# REQUIRED WORK
A - In the passage about Dominionville, which company do residents say sold the idea in 2006 that riches would return to their town?
B - Carry on the passage about Dominionville and Shiva Uranium, picking up after its final sentence.

# SOURCE PASSAGE
:::::

Dominionville residents say there have been no spin-offs from Shiva Uranium.
The people of Dominionville in North West have seen it before, and those who were not around have heard the stories. The residents tell it among themselves like a sort of fairy tale – the pre-Disney kind, full of darkness and foreboding – warning against hope.
In 2006, it was Uranium One, they say, that sold the idea that riches would return to their town. In Canada and Europe, the company sold the story of the rich shafts – almost within sight of the residents – and they sold it well.
The people of Dominionville, more than half resigned to the idea that the tide would never turn their way again, read the articles about hundreds of millions of dollars being poured into the company, and dared to dream.
“I said to my wife, ‘Hey, we’re going to buy you a shiny car one day’,” says a local businessperson, technically unconnected with mining operations but, like his neighbours, not willing to be named. His wife grimaces in mock pain.
Uranium One, as far as Dominionville could see, became Shiva Uranium almost seamlessly; the high finance behind the complex deals that led to it was both opaque and irrelevant to them. With Shiva came renewed hope, even if the name raised eyebrows in the devoutly Christian town.
“I said to my wife, ‘This time for sure!'” jokes the businessperson. “I said to her, ‘If you use your nose, you can smell it!'”

:::::

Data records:
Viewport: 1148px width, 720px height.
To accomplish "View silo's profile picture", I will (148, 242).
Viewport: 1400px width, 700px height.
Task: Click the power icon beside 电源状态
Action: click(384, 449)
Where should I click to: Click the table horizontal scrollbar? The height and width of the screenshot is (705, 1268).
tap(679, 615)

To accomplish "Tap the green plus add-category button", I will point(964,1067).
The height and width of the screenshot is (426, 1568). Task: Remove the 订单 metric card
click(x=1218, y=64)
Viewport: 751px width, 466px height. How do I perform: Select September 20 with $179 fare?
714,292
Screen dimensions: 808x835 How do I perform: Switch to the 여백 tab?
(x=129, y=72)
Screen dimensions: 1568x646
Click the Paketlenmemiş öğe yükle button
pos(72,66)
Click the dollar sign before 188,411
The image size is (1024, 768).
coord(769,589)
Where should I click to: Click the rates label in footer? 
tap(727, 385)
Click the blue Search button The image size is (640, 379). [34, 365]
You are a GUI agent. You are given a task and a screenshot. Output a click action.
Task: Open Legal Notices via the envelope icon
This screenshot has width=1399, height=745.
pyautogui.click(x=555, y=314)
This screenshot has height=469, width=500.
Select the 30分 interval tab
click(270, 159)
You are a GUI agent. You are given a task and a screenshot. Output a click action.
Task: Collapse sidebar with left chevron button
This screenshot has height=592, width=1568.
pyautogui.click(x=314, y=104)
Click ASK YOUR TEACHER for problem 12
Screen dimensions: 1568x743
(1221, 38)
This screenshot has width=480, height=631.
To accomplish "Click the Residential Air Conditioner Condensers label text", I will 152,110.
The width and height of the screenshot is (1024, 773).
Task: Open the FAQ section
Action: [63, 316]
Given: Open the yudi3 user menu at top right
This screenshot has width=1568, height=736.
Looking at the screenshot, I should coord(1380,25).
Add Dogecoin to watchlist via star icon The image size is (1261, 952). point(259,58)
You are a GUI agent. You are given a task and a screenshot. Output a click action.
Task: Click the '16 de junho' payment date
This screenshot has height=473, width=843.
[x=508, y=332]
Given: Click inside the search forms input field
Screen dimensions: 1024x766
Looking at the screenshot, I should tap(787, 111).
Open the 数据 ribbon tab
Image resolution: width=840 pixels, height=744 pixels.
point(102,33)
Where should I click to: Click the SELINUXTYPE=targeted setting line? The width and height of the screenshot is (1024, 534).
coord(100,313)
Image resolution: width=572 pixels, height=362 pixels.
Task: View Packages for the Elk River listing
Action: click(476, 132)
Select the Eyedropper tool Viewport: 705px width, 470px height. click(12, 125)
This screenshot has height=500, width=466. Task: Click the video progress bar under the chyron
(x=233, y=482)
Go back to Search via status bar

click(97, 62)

:::::

# RESPONSES PER TASK
A - Uranium One

B -
That was so many years ago that the signboards for the Shiva Uranium mines have been bleached almost illegible by the sun. As yet, the money has not materialised. Dominionville barely clings on, a place of white poverty and black despair.
Some have it harder than others but nobody has it easy, and they react to the news of Shiva’s successful listing on the JSE with half shrugs, because it does not warrant the effort of a full shrug. They feel they have been twice fooled; this time they will believe it when they see it.
What they have seen to date is not much. There is talk about many jobs to come, about community projects and infrastructure.
But to outsiders, which is just about everyone, the nearby mines are a series of security checkpoints through which few vehicles enter or leave. The only sign of activity is a plume of dust from a truck at the bottom of an open-cast pit where, according to the warning sign on the public road that runs past it, the last blasting was done in early November.
What happens behind those security barriers the local people do not know, but it is certainly not as much as they would like.
It’s not like it was in the “good old days”, they say, except in one respect. “If you go over that hill, they’ll shoot you,” a woman warns.
Mine security was tight when only gold was mined here, and it remains so.